NDX is well into its 'typical' overbought territory in terms of the 13-day RSI and this suggests significant risk for those would be bulls coming (very) late to this party. That and the very low Nasdaq 100 Volatility Index (VXN), also seen below, suggests some risk that volatility could rebound and prices pull back, given bearish economic/Market news. It's impossible to correlate a low VXN with tops, but tops of any degree seldom occur without a low VXN; e.g., at or below 13.4-13. VXN went out Friday at 12.


The Nasdaq 100 tracking stock (QQQ) is bullish like the underlying Index of course. The bullish charts are completely similar with only the support/resistance levels different.

Support in the Q's comes in around 92.5, at the line of recent lows, then next at 92 even per the green up arrow highlight. Next support in QQQ then is seen at 91, at the current intersection of the stock's up trendline per my trendline highlight.

QQQ near resistance is suggested at 94 even, then in the 95 area, as implied by the upper channel line.

Volume has been quite low on this latest rebound, which is fairly typical of QQQ. New buyers are afraid to jump in and the bulls have got the would be shorts running scared as the big cap tech index seems to only go UP. Volume jumps in QQQ usually ONLY when the many holders of this EFT guard profits and exit long positions. The On Balance Volume (OBV) line continues to trend up and is a related bullish volume aspect to the bullish chart pattern.


The Russell 2000 (RUT) has rebounded following the Nasdaq higher, after its prior steep decline. A heck of a call buy opportunity occurred when RUT formed the second part of a double bottom.

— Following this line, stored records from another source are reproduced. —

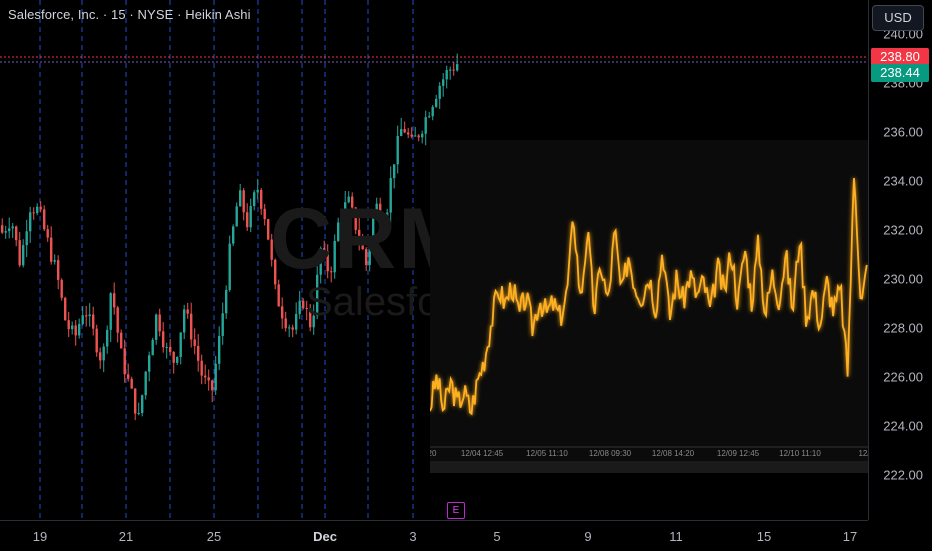  What do you see at coordinates (800, 454) in the screenshot?
I see `overlay-x-label: 12/10 11:10` at bounding box center [800, 454].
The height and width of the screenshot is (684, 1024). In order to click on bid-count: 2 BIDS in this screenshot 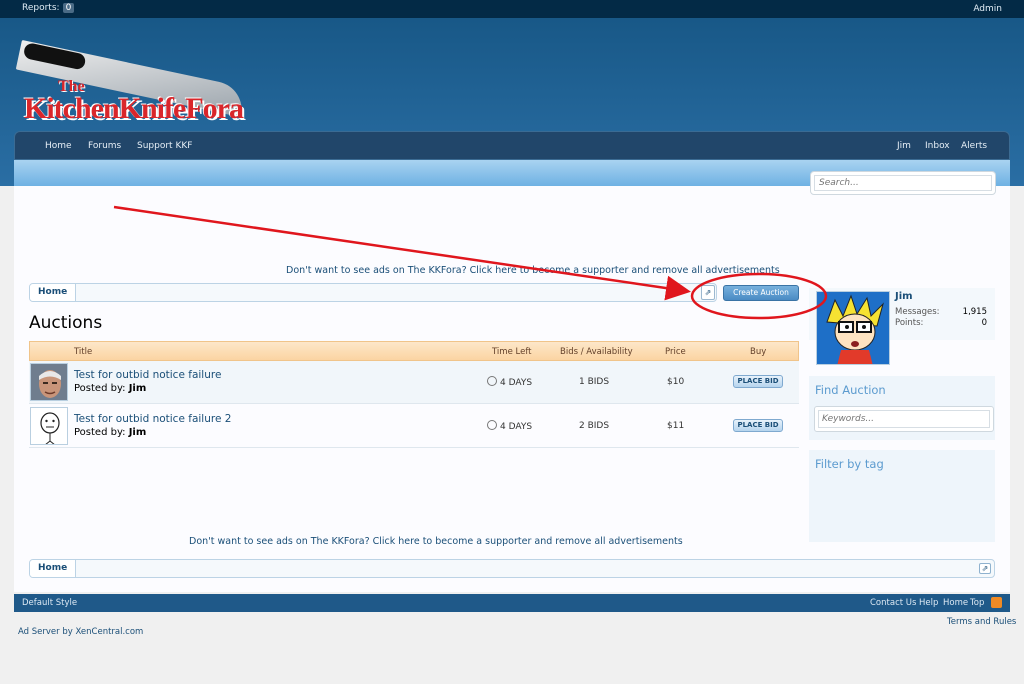, I will do `click(594, 426)`.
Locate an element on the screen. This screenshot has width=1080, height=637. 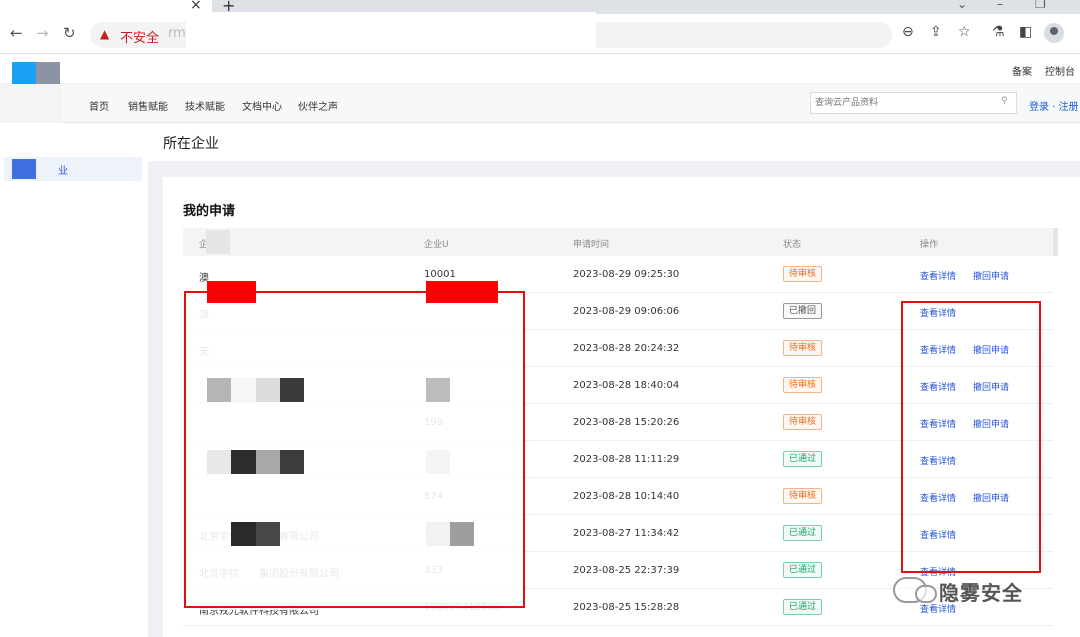
sidebar is located at coordinates (74, 380).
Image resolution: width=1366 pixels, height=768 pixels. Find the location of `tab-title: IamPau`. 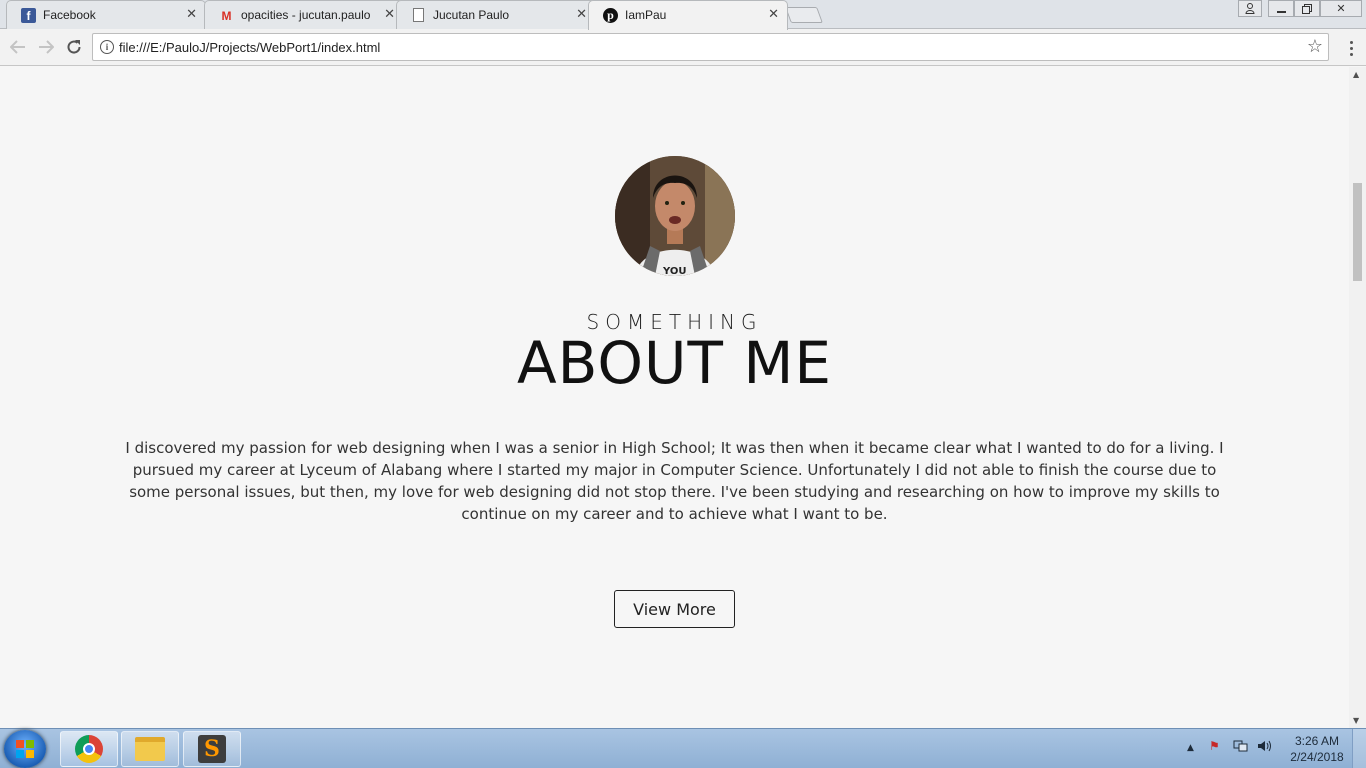

tab-title: IamPau is located at coordinates (646, 15).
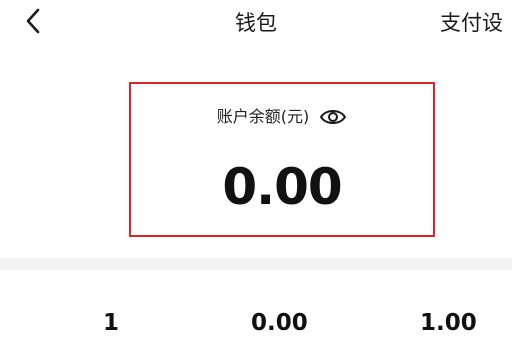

Where to from here? The Russell has yet to overcome it prior recent 1193 intraday peak and then challenge/retest an area of prior highs in the 1208 area. If RUT can manage a couple of Closes above 1200-1208, the Index is in a position to possibly head next to 1260-1265. However, with RUT continuing to hover near its RSI overbought zone, this backdrop isn't great for suggesting that the Index will have such a further up leg.

Near support is at the current intersection of RUT's steep up trendline at 1170; RUT technical support then extends to the 1160 area.